# Final Project: Binary Classification using ML & Neural Networks

**Dataset:** Heart Disease https://www.kaggle.com/datasets/aayushjha0311/uci-heart-disease-dataset

Hints are provided only to help you recall concepts already taught.

## 1. Imports and Setup

Import libraries for:
- Data handling (`numpy`, `pandas`)
- Visualization (`matplotlib`, optionally `seaborn`)
- Machine Learning (`scikit-learn`)
- Deep Learning (`torch`)

**Hint:** Look at imports you used in previous ML assignments.

## 2. Load the Dataset

1. Load `heart.csv` using pandas
2. Display the first 5 rows
3. Check shape and column names

**Hint:** `read_csv`, `head`, `shape`, `columns`

## 3. Exploratory Data Analysis (EDA)

Perform minimal EDA:
- Check missing values
- Check class balance of `target`
- Understand feature ranges

**Hint:**
- Missing values → `.isnull().sum()`
- Class balance → `value_counts()`
- Feature ranges → `.describe()`

## 4. Data Preprocessing

Steps to follow:
1. Separate features (`X`) and target (`y`)
2. Apply feature scaling
3. Split into training and validation sets

**Hint:**
- Neural networks are sensitive to feature scale
- Use the same split for ML and NN models
- `StandardScaler` + `train_test_split`

## 5. Traditional Machine Learning Models

You will train three models using scikit-learn.

### 5.1 Logistic Regression

Tasks:
- Train the model
- Predict on validation data
- Calculate accuracy and confusion matrix

**Hint:** This is your baseline model.

### 5.2 Decision Tree

Tasks:
- Train a Decision Tree classifier
- Experiment with `max_depth`
- Evaluate performance

**Hint:** Very deep trees usually overfit.

### 5.3 Random Forest

Tasks:
- Train a Random Forest classifier
- Tune at least one hyperparameter
- Evaluate performance

**Hint:** `n_estimators` and `max_depth` are good starting points.

## 6. Traditional ML Model Comparison

Compare all traditional ML models.

Answer:
1. Which model performed best?
2. Why do you think this happened?

**Hint:** Look at bias vs variance.

## 7. Neural Network using PyTorch

Now you will implement a **simple feed-forward neural network**.
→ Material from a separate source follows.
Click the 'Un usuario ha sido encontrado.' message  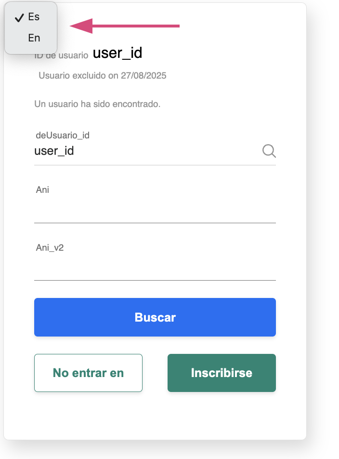[97, 104]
### 7.1 Data Preparation for PyTorch

Tasks:
- Convert NumPy arrays to PyTorch tensors
- Ensure correct data types

**Hint:**
- Inputs → `float32`
- Targets → reshape if required

### 7.2 Neural Network Architecture

Define a neural network with:
- Input layer
- 1 or 2 hidden layers (ReLU)
- Output layer (Sigmoid)

**Hint:** Keep the model small and simple.
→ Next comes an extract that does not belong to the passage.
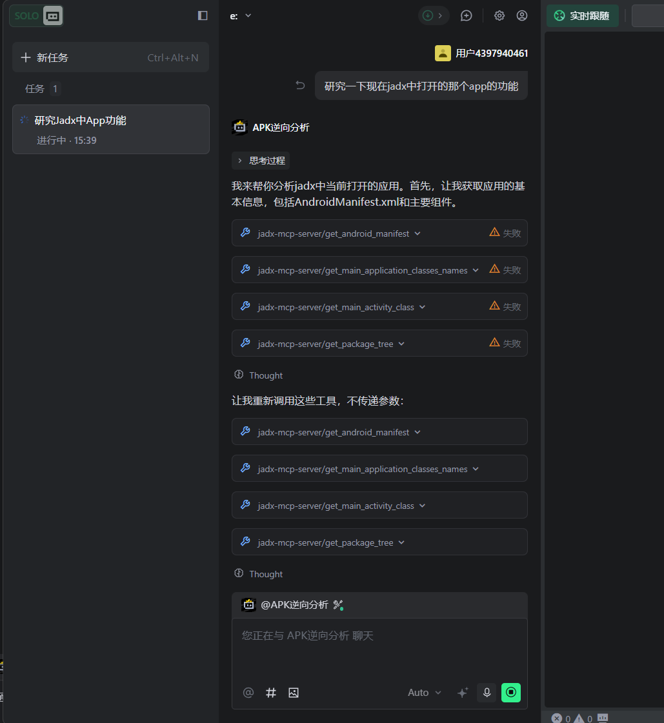Screen dimensions: 664x723
Task: Switch to the 实时跟随 tab
Action: point(582,15)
### 7.3 Loss Function and Optimizers

Tasks:
- Use Binary Cross Entropy loss
- Train once using SGD and once using Adam

**Hint:** Learning rate matters more than depth here.

### 7.4 Training Loop

Tasks:
- Write training loop
- Track training and validation loss

**Hint:** Order matters: zero_grad → forward → loss → backward → step

## 8. Neural Network Evaluation

Tasks:
- Compute accuracy on validation set
- Plot training vs validation loss

**Hint:** Loss curves help identify overfitting.
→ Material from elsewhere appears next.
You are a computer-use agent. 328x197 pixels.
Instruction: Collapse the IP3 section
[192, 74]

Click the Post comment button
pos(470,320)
## 9. Optimizer Comparison

Compare SGD vs Adam based on:
- Convergence speed
- Final validation loss

**Hint:** Adam usually converges faster.

## 10. Final Conclusions

Answer:
1. When did the Neural Network perform better?
2. When did traditional ML perform better?
3. What is your key takeaway from this project?